Я пытаюсь выбрать структуру, которая обеспечивает действительно хорошую безопасность веб-приложений, защищает от максимально возможного количества OWASP Top-10, например:

  • Sql Injection
  • XSS
  • CSRF
  • Аутентификация
  • Разрешение
  • и др.

Дело в том, что я очень сильно искал исследования: CakePHP, Zend, Yii, Code Igniter, Kohana, а некоторые имеют базовую аутентификацию, возможно, небольшую авторизацию, но ничего для любого приложения, которое нуждается в надежной защите кода.

Является ли большинство типов уязвимостей выше в настоящее время обеспеченным только написанием пользовательского кода в этих рамках?

Это мой первый опыт использования фреймворков, все, вплоть до этого момента, было обычным веб-приложениями php. Вся моя мысль для php-фреймворков заключалась в том, что было бы легко защитить от этих уязвимостей, учитывая, что это не изначально, зачем использовать их? Или есть структура там, где я не смотрю, что лучше, чем перечисленные выше для сильной безопасности веб-приложений? Благодаря

ОТВЕТЫ

Ответ 1

Безопасность не может применяться к приложению, например, к шпону.

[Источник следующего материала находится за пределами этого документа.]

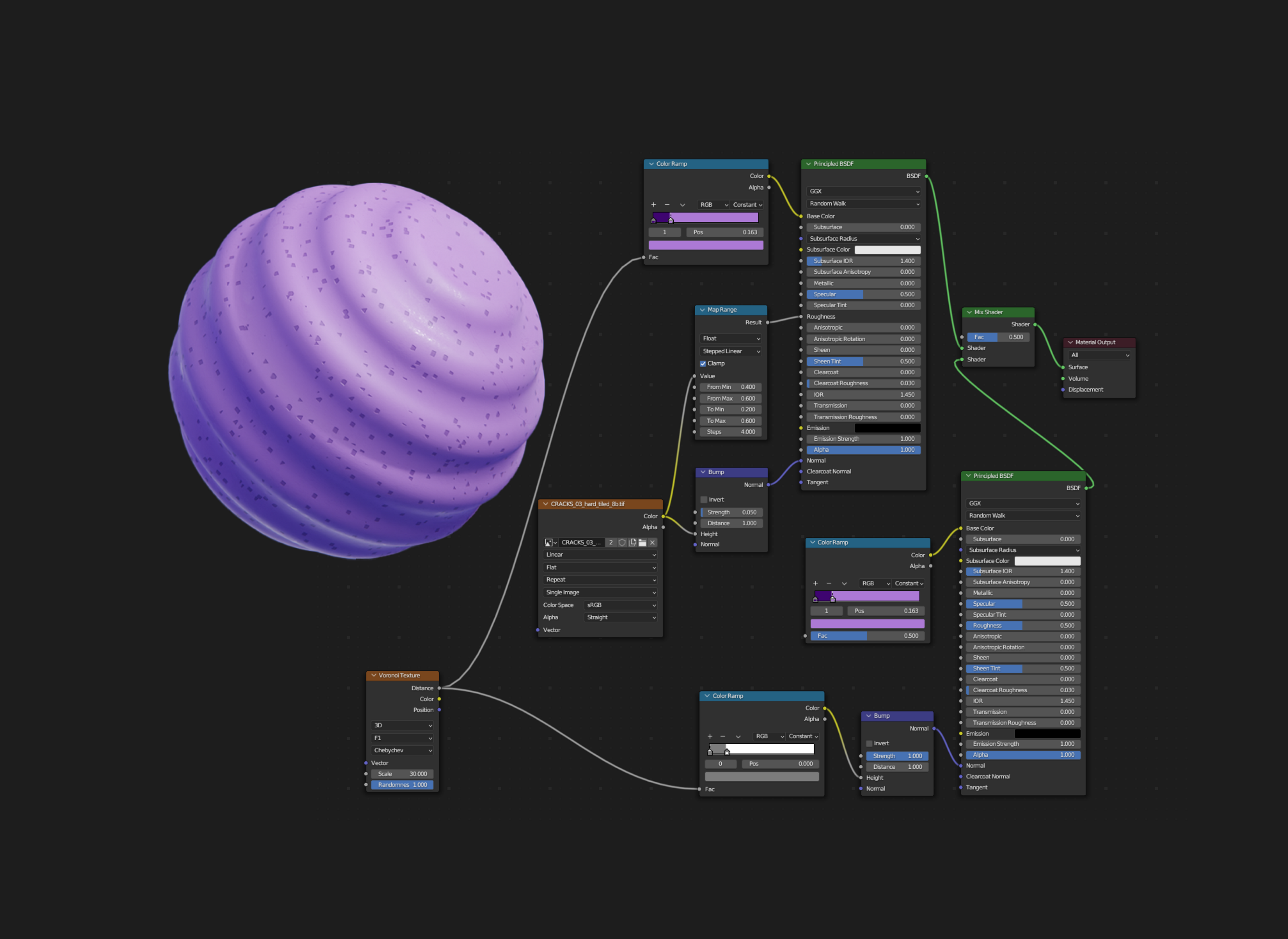Enable Invert on the Bump node with strength 0.050

(x=704, y=499)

Каждый вид проблемы безопасности рассматривается каким-то другим способом, и большинство фреймворков PHP предоставляют инструменты для написания защищенного кода:

  • Борьба с HTML-инъекцией/XSS требует использования механизма шаблона (например, Twig), который избегает значений по умолчанию или управляется компонентами подход к отображению HTML. Нет рамок поможет вам, если вы разрешите людям загружать свои файлы и они обслуживаются из вашего собственного домена (вы должны использовать отдельный домен для этого);

  • Вы можете избежать SQL-инъекции, используя db-помощники, которые избегают запроса параметры; каждая из указанных вами рамок предусматривает те (и Конечно, вы можете использовать простой PDO);

  • Вы можете сражаться с CSRF, используя токены, связанные с сеансом. Каждая структура предлагает некоторое решение. В каждом случае, однако, вы должны помочь (путем добавления маркера к каждой форме или с помощью форма абстракции, предоставляемой каркасом).

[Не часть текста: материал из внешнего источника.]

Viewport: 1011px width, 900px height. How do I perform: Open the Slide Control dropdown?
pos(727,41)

Итак, в некотором смысле - да, вы должны думать о безопасности. Я не думаю, что любая фреймворк PHP может сделать что-то еще, что они уже делают, если не произойдет большой сдвиг парадигмы, который позволяет нам разрабатывать приложения, перетаскивая яркие квадратики по экрану, не касаясь грязных, небезопасных вещей, таких как HTML или SQL. Какую поддержку вы ожидаете?

Ответ 2

Я также сказал бы попробовать CodeIgniter.

  • Sql-Injection - если вы используете активный шаблон записи в CodeIgniter, вы в безопасности
  • XSS - это конфиг-значение в config.php
  • CSRF - также значение конфигурации в config.php
  • Вход в систему и т.д. - для этого есть библиотеки, такие как https://github.com/EllisLab/CodeIgniter/wiki/SimpleLoginSecure

Также CodeIgniter прост в использовании, если вы впервые работаете с фреймворком, и имеет отличное руководство пользователя, которое действительно легко понять.

Изменение: так как я все еще получаю голосов здесь в 2019 году, пожалуйста, проверьте https://laravel.com/

Ответ 3

Ключевые уязвимости, о которых вы говорите, происходят в разных, а иногда и разных уровнях, и часто зависят от контекста того, что вы делаете, поэтому многие из них будут предлагать средства для защиты от этого материала, но вы должны использовать его.

Например, как Symfony (1.x, 2), так и Zend Framework имеют компонент/подструктуру формы, который внедряет CSRF из коробки. Но это не значит, что он включен по умолчанию (symfony - это... не помню, есть ли zf или нет). То же самое с XSS, когда мы говорим об выходной стороне выхода на уровне представления.

Теперь, когда дело доходит до каркасных предпочтений для больших приложений, мне лично нравятся Symfony 1.x и Symfony2, Zend Framework 1.x(не говоря уже о zf2, потому что я даже не играл с ним еще). Для простых вещей мне нравится Silex (на основе компонентов Symfony).